Inflation can put a real dent in your purchasing power. It can also chip away at your investments. Treasury Inflation-Protected Securities (TIPS) are investments that can help soften the impact as their interest yield goes up when inflation is high and drops when it's low.
That can be helpful during times of high inflation, which is why TIPS could be a good addition to add to your investment portfolio. They're also low-risk investments that are inherently stable because they're issued and backed by the U.S. Treasury.
How Do TIPS Work?
This type of U.S. Treasury bond is indexed to inflation. When inflation is on the rise, the principal value increases (and vice versa). TIPS dole out a coupon payment every six months at a fixed rate, but payments will fluctuate because the principal amount goes up and down with inflation. You'll receive a higher payout when inflation is up, and a lower payment during periods of deflation. They're issued in five-year, 10-year and 30-year terms.
On the whole, returns are generally lower when compared with riskier securities such as stocks, but TIPS offer stability and income over the long term. Upon maturity, the investor will receive either the adjusted principal or the original principal—whichever is more.
TIPS are available for purchase through TreasuryDirect. You can also buy them through a broker or bank. If you decide not to hold a TIPS bond through its full maturity date, you can sell it on the secondary market. (Just know that this could result in a potential loss.) If you're looking for extra diversification, you might explore a TIPS mutual fund or exchange-traded fund. Each includes a mix of different inflation-protected securities you can use to widen your investments.
So how much can you expect to earn with TIPS? Again, it has everything to do with the current rate of inflation and the bond's coupon rate (this is the interest rate that the bond pays). To calculate your semiannual interest yield, take the following steps:
- Find the index ratio for your TIPS through TreasuryDirect. It should correspond to the interest payment date.
- Multiply the index ratio by the original principal amount to determine your inflation-adjusted principal.
- Multiply that amount by half of the coupon rate.
How Are TIPS Different From I Bonds?
On the surface, TIPS work similarly to Treasury I bonds (also called Series I savings bonds), but the two assets determine yields differently. Series I bonds actually use two interest rates: One is fixed, and the other can fluctuate with inflation. When they are taken together, it's called a composite rate. The composite rate for Series I bonds issued from May 2022 to October 2022 is 9.62%. However, there are purchasing limits—$15,000 in electronic and paper bonds per calendar year. TIPS allow for much higher limits that are a non-issue for the average investor.
Instead of offering interest payments along the way, Series I bonds accrue interest over time that you'll receive upon redemption. They differ from TIPS in that they're only sold individually. You can't buy into a mutual fund or exchange-traded fund that specializes in Series I bonds. You also can't sell them on the secondary market. Instead, you can redeem them through the Treasury or wait for them to mature.

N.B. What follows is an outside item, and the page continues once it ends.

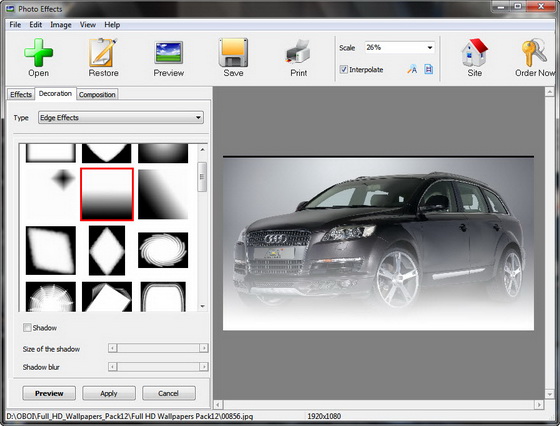The image size is (560, 426).
Task: Click the Print printer icon
Action: [x=298, y=52]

There are some key tax considerations as well. With TIPS, income payments and inflation adjustments are both subject to federal income tax. Series I bonds are different in that you won't owe taxes on your interest until the bond matures or you sell it.
Both Series I bonds and TIPS offer some protection against inflation, albeit in different ways. Series I bonds are geared more toward long-term investing, while TIPS can be bought and sold with more flexibility. TIPS also provide interest payments as you go, while Series I bonds don't offer the same kind of liquidity.
What's right for you will depend on your investing style. You can certainly hold both, though you might be better off investing in one or the other, then balancing your portfolio with higher-risk assets that may generate better returns over time. Your personal risk tolerance, financial goals and investment timeline can help you determine the right asset allocation for you.
The Bottom Line
TIPS could be worthwhile investments if you're hoping to maintain your spending power in the face of inflation. That being said, TIPS generally do not produce returns that are as robust as higher-risk assets including stocks. Striking the right balance within your portfolio will likely require a mix of both high- and low-risk investments.